28 November 2009

french kiss

still i am in paris. almost a week now. and for a week, i've wandered her streets, mastered her metro, walked upon her history, beauty, magic, and romance. and it was only today that i began to notice that everyone here is kissing.

everyone but me.

for four years i've been single. though i have dated a time or two, nothing even resembling serious has my attention been taken. and though there was one who i'd've given everything to, for the most part it's because the single life is the one i've most desired.

and here i sit in paris, in this beautiful lit city of romance, seeing the embrace and public affection of lovers.

and i'm jealous.

as much as i love, appreciate, and admire myself for conquering a country(s) whose language i can't speak, i can't help but envy the lovers who populate its streets.

for about me, i don't know what this means. maybe i'm ready for something i'm not sure i can admit (i mean, where's a girl to find a man who wants a nomadic life of changing the world?), but i know i wish that in paris i should have someone to kiss.

a city of love without someone to kiss doesn't really do much for mon amour.


26 November 2009

the normandy enigma

i visited normandy yesterday, and spent a day as lovely as it was somber, with my mind grappling with the serenity of the scene and the horror that succombed those beaches in june of 1944.

on d-day, 6 june 1944, general eisenhower launched the world's greatest invasion. allied forces, more than 150,000 in number, stormed five beaches along the northern coast of france, taking the nazi army by complete surprise, and turning the tide of world war ii. within months, germany surrendered, and the end of the world's greatest and most destructive war came soon thereafter.

### Set exercise
Extend the travel blog about Paris and Normandy, picking up right after its final sentence.

Items from a data source
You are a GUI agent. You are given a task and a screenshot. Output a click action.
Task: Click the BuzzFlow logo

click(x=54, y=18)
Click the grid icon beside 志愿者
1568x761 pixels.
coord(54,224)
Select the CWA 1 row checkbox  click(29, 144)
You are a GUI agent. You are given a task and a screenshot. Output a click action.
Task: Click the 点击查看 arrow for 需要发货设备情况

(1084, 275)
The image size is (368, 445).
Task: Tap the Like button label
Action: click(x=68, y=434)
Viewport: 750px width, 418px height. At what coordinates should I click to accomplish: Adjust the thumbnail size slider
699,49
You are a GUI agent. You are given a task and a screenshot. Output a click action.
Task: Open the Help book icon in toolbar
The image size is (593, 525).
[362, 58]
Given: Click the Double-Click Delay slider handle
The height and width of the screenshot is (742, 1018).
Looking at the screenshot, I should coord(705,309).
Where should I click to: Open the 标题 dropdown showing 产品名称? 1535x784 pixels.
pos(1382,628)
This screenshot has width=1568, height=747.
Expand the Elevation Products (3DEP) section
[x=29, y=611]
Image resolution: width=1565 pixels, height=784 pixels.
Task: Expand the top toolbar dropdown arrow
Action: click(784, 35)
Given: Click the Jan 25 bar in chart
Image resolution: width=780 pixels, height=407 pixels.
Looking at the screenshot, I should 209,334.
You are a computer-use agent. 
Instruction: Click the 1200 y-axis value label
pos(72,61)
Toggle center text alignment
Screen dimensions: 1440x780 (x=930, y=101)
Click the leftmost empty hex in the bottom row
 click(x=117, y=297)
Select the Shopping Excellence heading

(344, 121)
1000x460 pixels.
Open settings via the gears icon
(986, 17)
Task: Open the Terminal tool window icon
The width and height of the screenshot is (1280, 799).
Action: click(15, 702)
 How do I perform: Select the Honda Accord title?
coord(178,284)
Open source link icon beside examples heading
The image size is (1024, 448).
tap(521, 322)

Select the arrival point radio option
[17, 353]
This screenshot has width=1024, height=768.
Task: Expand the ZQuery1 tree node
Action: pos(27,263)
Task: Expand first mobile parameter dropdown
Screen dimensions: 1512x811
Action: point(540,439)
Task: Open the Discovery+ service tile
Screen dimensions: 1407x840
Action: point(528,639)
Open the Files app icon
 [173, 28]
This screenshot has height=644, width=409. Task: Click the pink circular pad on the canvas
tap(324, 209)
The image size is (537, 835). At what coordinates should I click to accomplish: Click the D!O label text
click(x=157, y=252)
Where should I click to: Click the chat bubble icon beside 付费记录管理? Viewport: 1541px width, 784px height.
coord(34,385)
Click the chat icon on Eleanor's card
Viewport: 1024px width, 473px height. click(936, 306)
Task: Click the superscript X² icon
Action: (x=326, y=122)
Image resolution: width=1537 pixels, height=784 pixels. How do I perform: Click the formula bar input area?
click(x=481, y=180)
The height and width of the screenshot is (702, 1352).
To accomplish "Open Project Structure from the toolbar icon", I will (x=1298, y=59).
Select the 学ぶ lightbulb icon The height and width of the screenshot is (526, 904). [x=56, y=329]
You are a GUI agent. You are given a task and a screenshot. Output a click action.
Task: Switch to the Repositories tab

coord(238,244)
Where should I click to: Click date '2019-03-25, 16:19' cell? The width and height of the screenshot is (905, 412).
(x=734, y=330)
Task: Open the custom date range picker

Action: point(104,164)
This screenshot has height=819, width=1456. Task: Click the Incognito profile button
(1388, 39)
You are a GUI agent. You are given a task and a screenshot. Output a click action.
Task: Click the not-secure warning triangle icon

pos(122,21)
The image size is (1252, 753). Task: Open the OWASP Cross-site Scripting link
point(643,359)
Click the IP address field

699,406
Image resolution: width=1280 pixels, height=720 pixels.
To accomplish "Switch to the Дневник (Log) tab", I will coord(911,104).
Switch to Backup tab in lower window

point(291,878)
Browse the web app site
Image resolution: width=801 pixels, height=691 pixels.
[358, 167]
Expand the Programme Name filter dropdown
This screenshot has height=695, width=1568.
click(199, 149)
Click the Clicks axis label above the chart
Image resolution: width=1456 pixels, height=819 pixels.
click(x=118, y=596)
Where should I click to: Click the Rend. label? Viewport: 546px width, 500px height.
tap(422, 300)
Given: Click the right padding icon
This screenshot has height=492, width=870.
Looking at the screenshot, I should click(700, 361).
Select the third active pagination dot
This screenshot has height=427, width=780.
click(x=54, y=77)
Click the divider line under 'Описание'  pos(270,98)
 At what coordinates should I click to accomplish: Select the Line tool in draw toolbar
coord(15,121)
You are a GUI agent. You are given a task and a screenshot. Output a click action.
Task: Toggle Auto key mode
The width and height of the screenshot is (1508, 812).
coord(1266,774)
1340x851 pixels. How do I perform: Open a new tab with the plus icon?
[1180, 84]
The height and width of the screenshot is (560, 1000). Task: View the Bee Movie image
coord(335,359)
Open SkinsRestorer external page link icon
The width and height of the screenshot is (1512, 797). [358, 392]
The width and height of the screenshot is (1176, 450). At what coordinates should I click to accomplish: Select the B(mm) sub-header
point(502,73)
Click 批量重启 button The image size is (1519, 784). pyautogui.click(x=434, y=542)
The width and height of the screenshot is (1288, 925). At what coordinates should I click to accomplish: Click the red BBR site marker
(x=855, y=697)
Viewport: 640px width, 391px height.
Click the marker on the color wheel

### Exercise response
i can only imagine what normandy felt, sounded, and looked like during that fateful invasions. bombs rocking the ground, the blood of fallen soldiers coloring red the waves crashing onto the shore, bullets flying, planes soaring overhead, screams of injured troops and civilians filling the air with terror, and the general sense that the hope of the future lie only in the success of this battle. fear, terror, hope, and the stench of death abound.

yesterday, though, it was serene. the beaches extraordinarily beautiful, the weather perfect. off the coast, remains of the temporary harbors remain in tact, providing only an overview of what the coast might have resembled that morning. the day was beautiful, albeit chilly (it is november), and because it's off-season, it was quiet, lonely, and barren. had i not known these beaches are best known for a military battle, i'd never've guessed as much.

the american cemetery is also very beautiful, serene, and because it sits on the cliff overlooking the english channel it's got an incredible view. the pride i felt standing amongst those thousands of crosses and memorial, overlooking the harbor from whence those men and women sacrificed their lives in furtherance of freedom, cannot be expressed. there are some feelings the english language is far too paltry to impart...

though 'twas not an easy journey (it's long and far), the landing beaches, memorials, museums, and cemeteries of normandy are places all americans should experience.


en paree

i'm in love. i could very easily add a "the end" here and be done, but such a lackluster finale is hardly my m.o.

paris is the best city ever!

it helps that i'm staying in a very cool part of the city, montmartre- the bohemian-esque neighborhood, but it's that the city possesses such a romantic aura, the hopeless romantic in me can't help but feel a kindred connection.

for the past few days, i've mostly wandered. with very few destinations in mind, i've just kind of soaked in everything about this wonderful place. obsessed as i am with military history, i've certainly seen things to feed my intellectual curiosity (les hotel invalides, normandy (my next blog), and napolean's tomb), but it's the sights, sounds, smells, and tastes of paris that've mostly fed my fancy.

i've accidentally bumped into things like la sacre-coeur and the eiffel tower, and i've gotten caught up in the whirlwind of tourist traps, but it's the side streets, the cafe's, the simplicity of the metro, and the supermarket next door to my hostel, and the immediate surrounding areas that've been the sources of greatest fascination for me.

i really am in love with paris, and have no doubt that i will someday, for some length of time, call her home.

the end.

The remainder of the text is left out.